Problem to solve
Can you revise the records below so that "Screen dimensions" becomes "Display size", with nothing else changed and the pictures left out?

== Exercise input ==

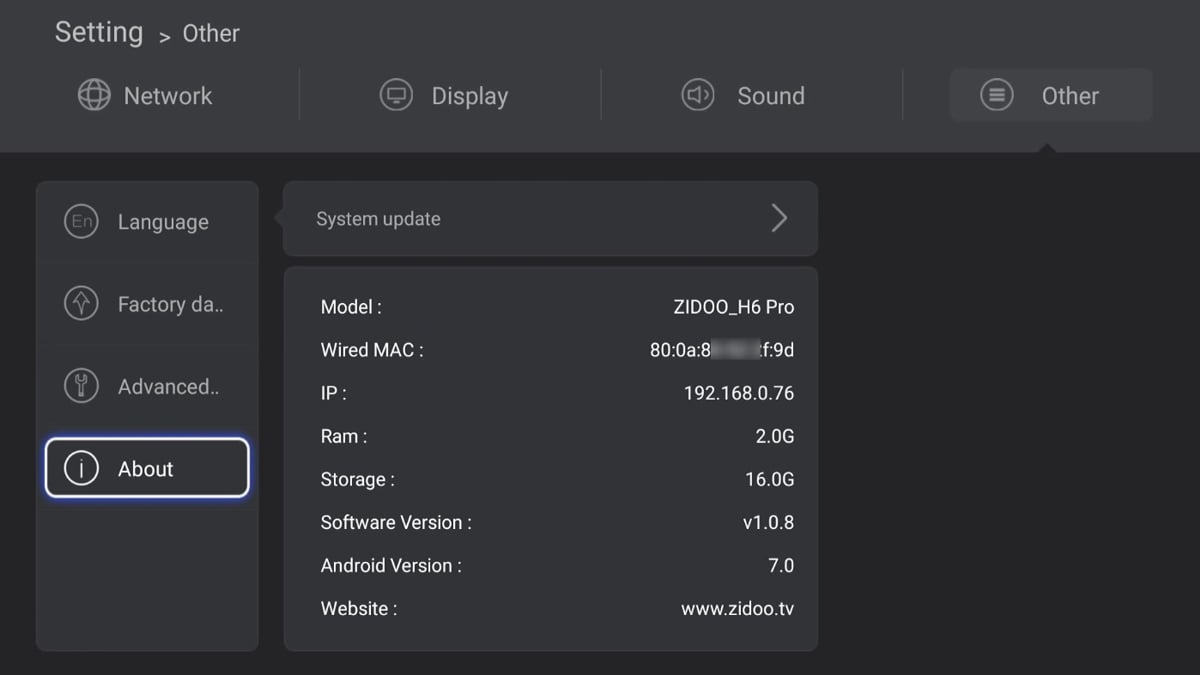Select the hamburger icon for Other settings
The image size is (1200, 675).
coord(996,95)
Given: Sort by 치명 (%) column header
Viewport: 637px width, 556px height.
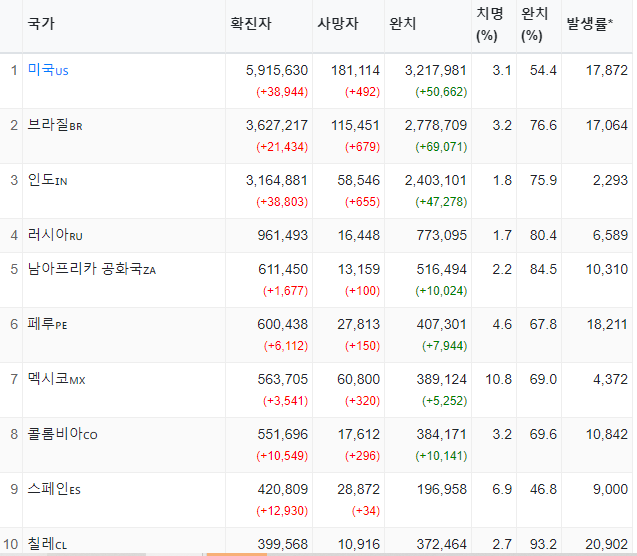Looking at the screenshot, I should tap(488, 24).
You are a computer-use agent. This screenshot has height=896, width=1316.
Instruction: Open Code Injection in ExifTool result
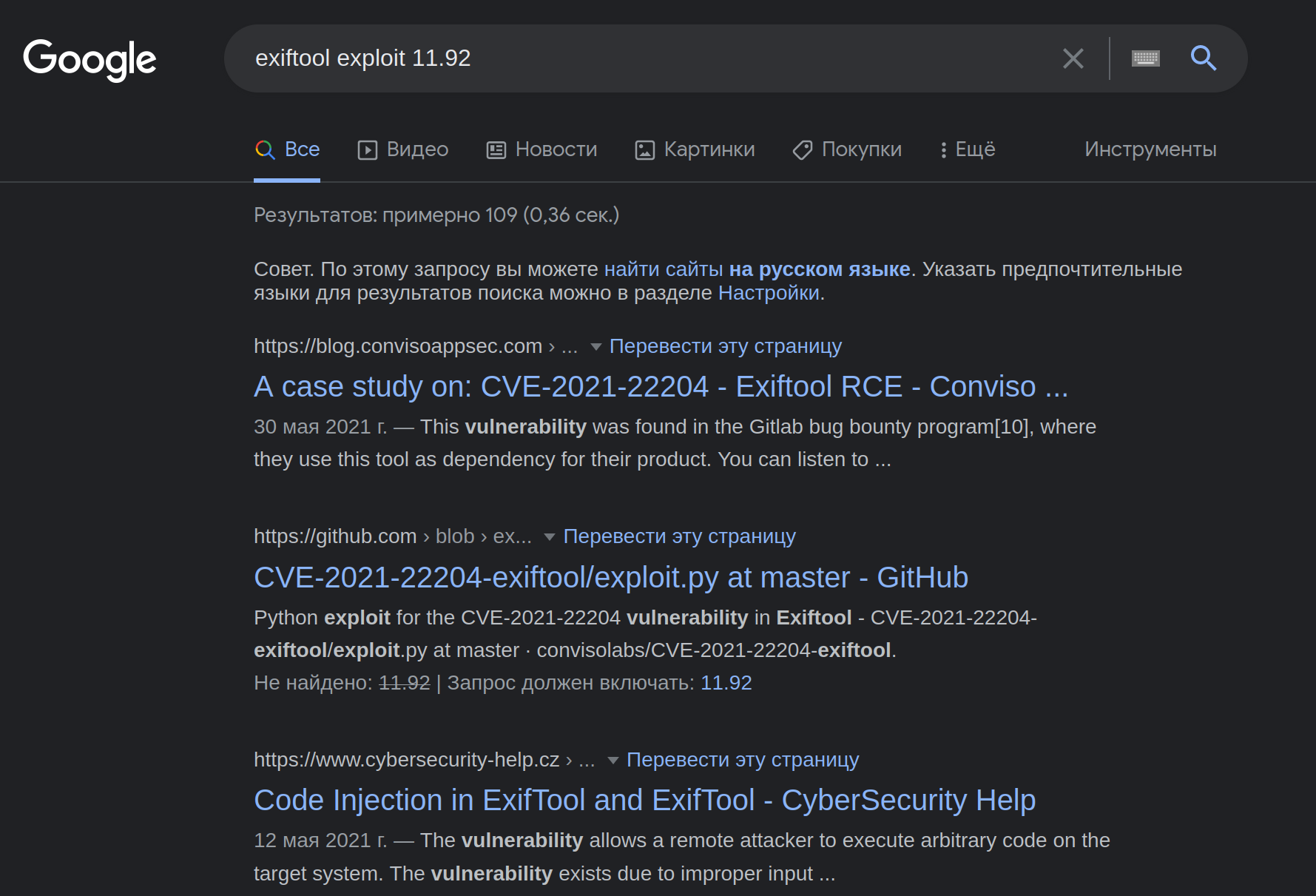[x=644, y=801]
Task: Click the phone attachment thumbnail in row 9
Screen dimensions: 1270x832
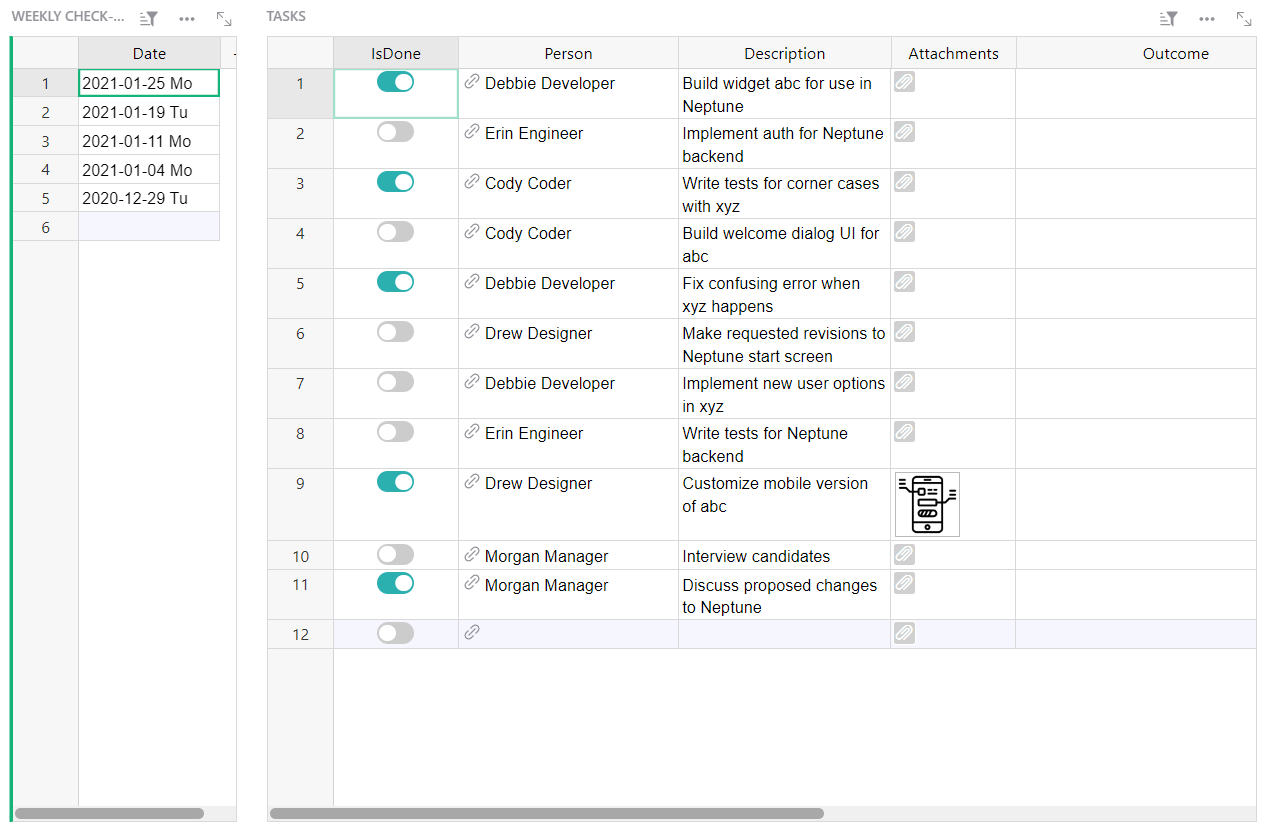Action: 927,504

===

Final result
Select the hamburger icon for Other settings
The image size is (1200, 675).
coord(996,95)
Given: Sort by 치명 (%) column header
Viewport: 637px width, 556px height.
Looking at the screenshot, I should tap(488, 24).
You are a computer-use agent. This screenshot has height=896, width=1316.
Instruction: Open Code Injection in ExifTool result
[x=644, y=801]
Task: Click the phone attachment thumbnail in row 9
Display size: 1270x832
Action: 927,504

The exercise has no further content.